Jace Ward was only 19 years old when he went to see the doctor. He knew something was wrong, but he wasn't expecting the diagnosis he got. He was told that he had "diffuse intrinsic pontine glioma," or DIPG, a cancer that ravages the part of the brain that controls essential body functions. In other words, Jace had an inoperable brain tumor that was going to kill him well ahead of what anyone his age would normally expect.
Doctors estimated that he had about 9 months to live. Over the years I've seen others receive a prognosis of a certain number of weeks or months to live for some sort of cancer, only to kind of give up and not even make it as long as the doctor estimates. But Jace made it well beyond the 9 months; he lived for 26 months after his diagnosis. And he really made the most of what time he had.
In fact, what he said when he was first told about his brain tumor is why I am highlighting his story here. In the minutes after his diagnosis, he said, "I'm not afraid to die, I know where I'm going to go. I'm just afraid I won't have time to make an impact before I die. And that matters to me."

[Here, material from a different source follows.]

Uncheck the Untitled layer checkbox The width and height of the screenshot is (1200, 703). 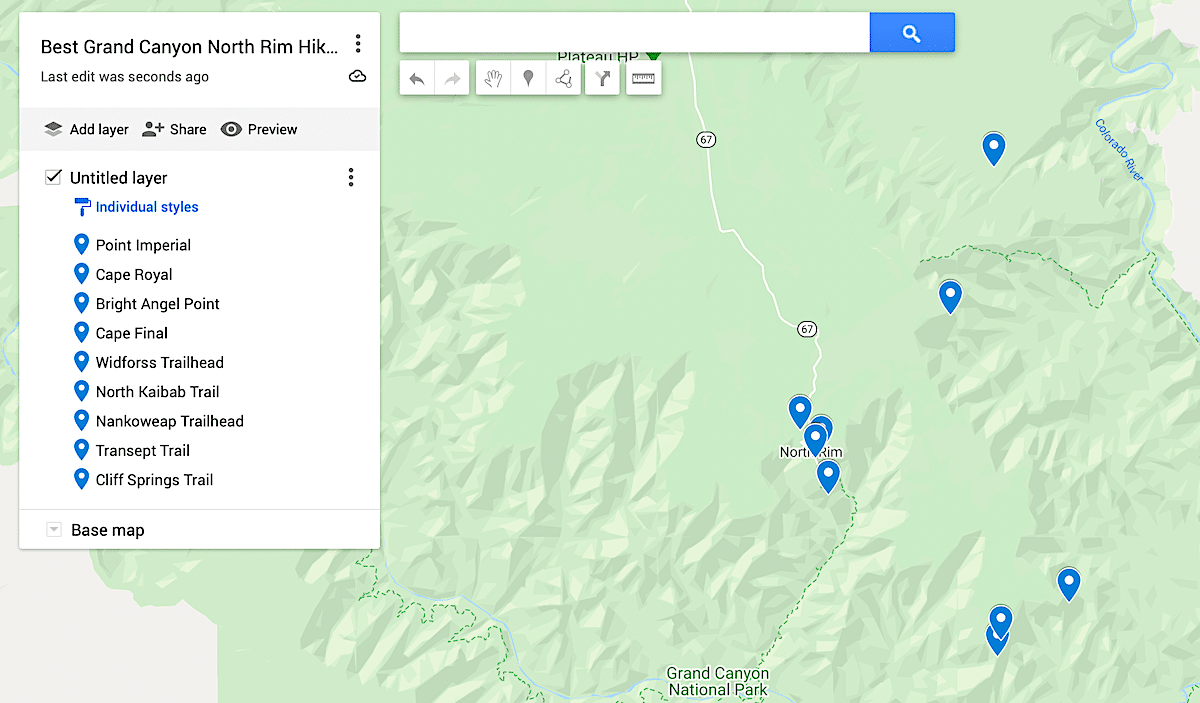tap(54, 177)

I simply marvel at the attitude of this 19-year-old. He had a strong faith, so felt an assurance of God's presence and of heaven when he died. But it is his determination to make the most of his short time on this earth that made the biggest impression on me. He used those 26 months to advocate for people with cancer, especially those with DIPG, which typically affects children ages 4 to 11. What an inspiration he was.

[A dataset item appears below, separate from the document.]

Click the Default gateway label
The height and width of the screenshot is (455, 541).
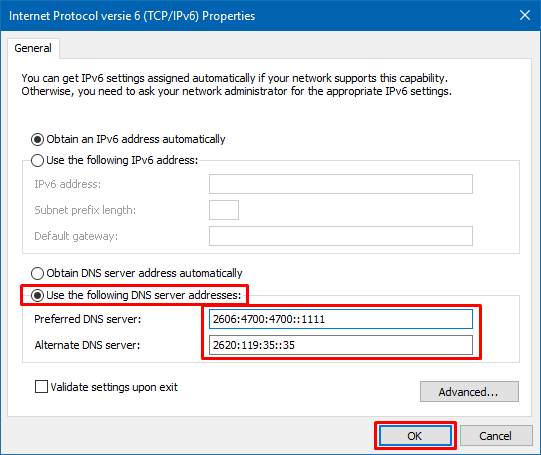pyautogui.click(x=76, y=236)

So the question I have is: How are you and I using our time to be an inspiration and to make an impact? Sometimes it just seems like we have all the time in the world. And compared to Jace, most of us will have much more time to do something significant and make a difference. But are we using our time for that purpose? Are we welcoming each day with a sense of urgency to do the most we can to help others?
Something for us to think about perhaps as we move further through this season of Lent (don't forget about our study tonight at 7:00, with a light dinner at 6:00, and every Tuesday night during Lent) and as we consider the life of this remarkable young man, Jace Ward.